HISTORY OF INDEPENDENCE DAY
Independence Day or the Fourth of July celebrates the adoption by the Continental Congress on July 4, 1776, of the Declaration of Independence, proclaiming the severance of the allegiance of the American colonies to Great Britain. It is the most significant secular holiday in the United States, observed in all the states, territories, and dependencies.
Although it is assumed that the Continental Congress unanimously signed the document on the 4th of July, in fact, not all delegates were present, and there were no signers at all, contrary to the theatrical musical 1776. Here is what really happened.
The congressional delegate from Virginia, Richard Henry Lee, introduced in the Continental Congress, on June 7, 1776, a resolution
“that…body declare the United Colonies free and independent States, absolved from allegiance to or dependence on the Crown or Parliament of Great Britain…”
Committee of Five
On June 10, a committee of five, featuring Thomas Jefferson (the actual scribe), was appointed to prepare a declaration suitable to the occasion if the Virginia resolution was adopted. Benjamin Franklin and John Adams revised Jefferson’s version before it went to Congress, where they did some editing of their own. The other two on the committee were Robert R. Livingston of New York and Roger Sherman of Connecticut.
Congress approved the resolution July 2; the Declaration composed by Jefferson and amended by his committee was adopted on July 4. That evening John Hancock ordered Philadelphia printer John Dunlap to print 200 broadside copies of the agreed-upon Declaration that was signed by him as President and Charles Thomson as Secretary. These were distributed to members of Congress and distributed to the 13 colonies and elsewhere. The Declaration was read in the yard of the statehouse on July 8. New York did not even vote on it until July 9. The signing was even more gradual, and it is somewhat misleading to speak of the “fifty-six original signers of the Declaration of Independence.”
By August 6, most of those whose names are on the document had signed, but at least six signatures were attached later. One signer, Thomas McKean, did not attach his name until 1781! Some of those who signed were not even in Congress when the Declaration was adopted, and some who voted for it in Congress never did get around to signing it. Robert R. Livingston was one of the members of the original committee of five; he helped to frame it; he voted for it, but he never signed it.
The first anniversary of the Declaration was observed only in Philadelphia, PA, by the adjournment of Congress, a ceremonial dinner, bonfires, the ringing of bells, and fireworks. In 1788, after the requisite number of states had adopted the Constitution, Philadelphia celebrated July 4 by elaborate festivities, including a grand procession.
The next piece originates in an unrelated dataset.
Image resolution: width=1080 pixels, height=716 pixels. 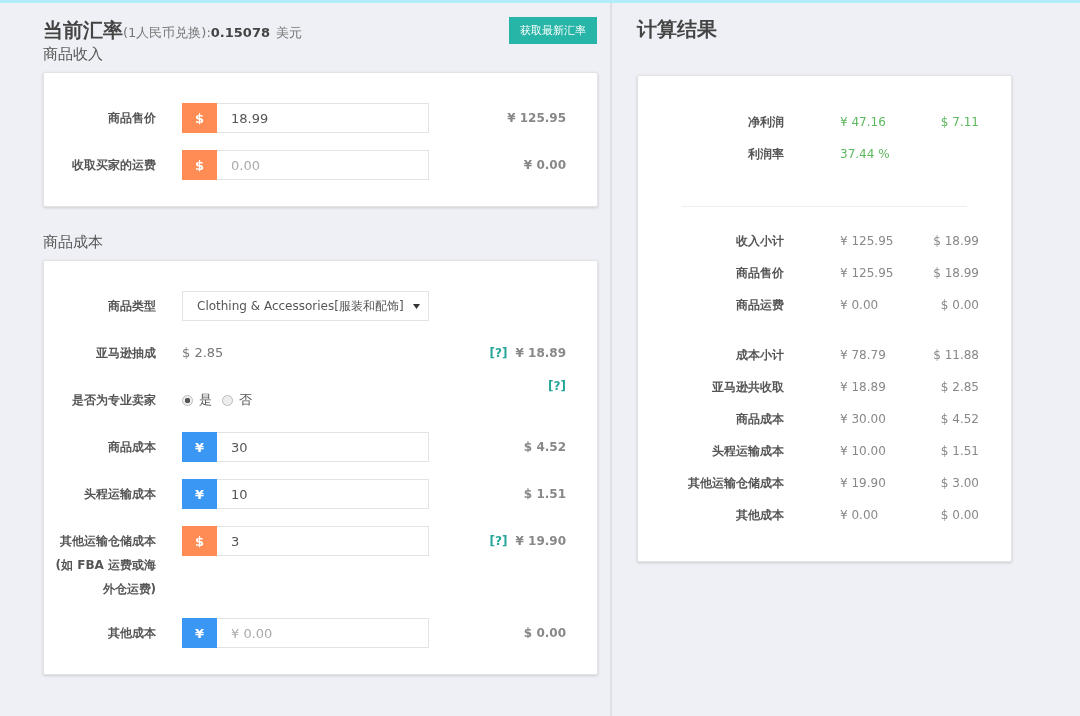 What do you see at coordinates (237, 400) in the screenshot?
I see `radio-option: 否` at bounding box center [237, 400].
However, it was not until September 3 of 1783 that major European countries recognized the end of the American Revolutionary War. The Treaty of Paris was signed between the British and the US at Hotel d’York in Paris. The Peace of Paris (or the Treaties of Versailles) recognized the end of the American Revolutionary War — among other European issues — and were signed between the representatives of King George III of England and representatives of France’s King Louis XVI, Spain’s King Charles III and the States-General of the Dutch Republic.
Boston, Massachusetts, first observed the day in 1783, and after that, this celebration replaced that of the Boston Massacre, March 5. The custom spread to other cities and states, where the day was marked by parades, patriotic oratory, military displays, and fireworks. Today, games and athletic contests, picnics, patriotic programs and pageants, and community fireworks of pyrotechnic expertise are characteristic of the 4th of July. So too are attendance at baseball games, flying of the American flag, consumption of hot dogs, and imbibing of inebriating fluids.
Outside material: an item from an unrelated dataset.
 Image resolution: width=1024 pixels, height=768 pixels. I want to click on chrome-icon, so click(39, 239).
Several years ago, Reese Witherspoon had recorded a tribute to the Declaration of Independence document when a lost copy had been discovered folded between the canvas and frame of a picture. This audiovisual presentation went on a road trip with the document around the country. This was one of John Dunlap’s original 200 broadsides. Why did she do this? She claims that she is a descendant of John Witherspoon, the only active clergyman to sign the Declaration of Independence. He himself is a descendant of John Knox, the Scottish Reformer who studied under the Swiss Reformer John Calvin in Geneva.
The Scottish-born Presbyterian minister was also President of the College of New Jersey (now Princeton). Among his students were Founding Fathers like Arron Burr and James Madison along with 37 judges, 10 Cabinet officers, 12 members of the original Continental Congress, 28 Senators, and 49 US members of Congress. James Madison, the “Father of the Constitution,” spend an extra year at college following graduation to study theology. He would incorporate Witherspoon’s teachings on republicanism and “checks and balances” in government.
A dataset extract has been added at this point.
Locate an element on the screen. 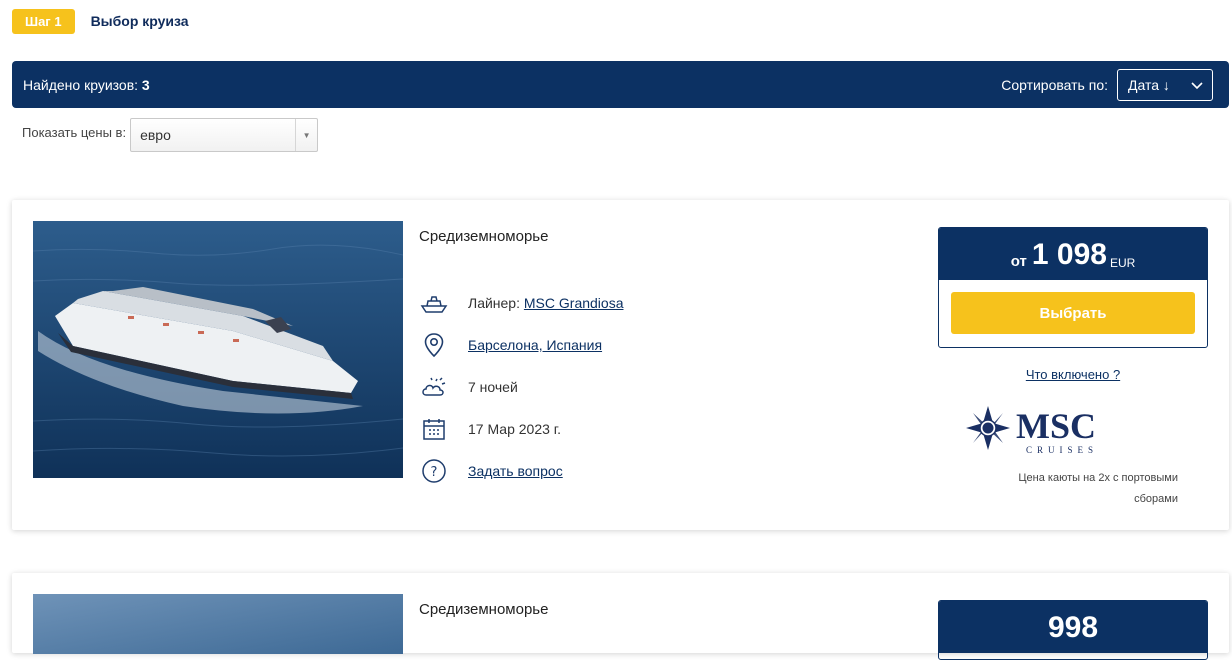 This screenshot has width=1232, height=660. info-ask: ? Задать вопрос is located at coordinates (521, 471).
For generations the following words — originally penned by Thomas Jefferson with only one word modified by Congress — have echoed down the halls of US history as if they were American Scripture:
We hold these truths to be self-evident: that all men are created equal;
that they are endowed by their Creator with certain unalienable rights;
that among these are life, liberty, and the pursuit of happiness.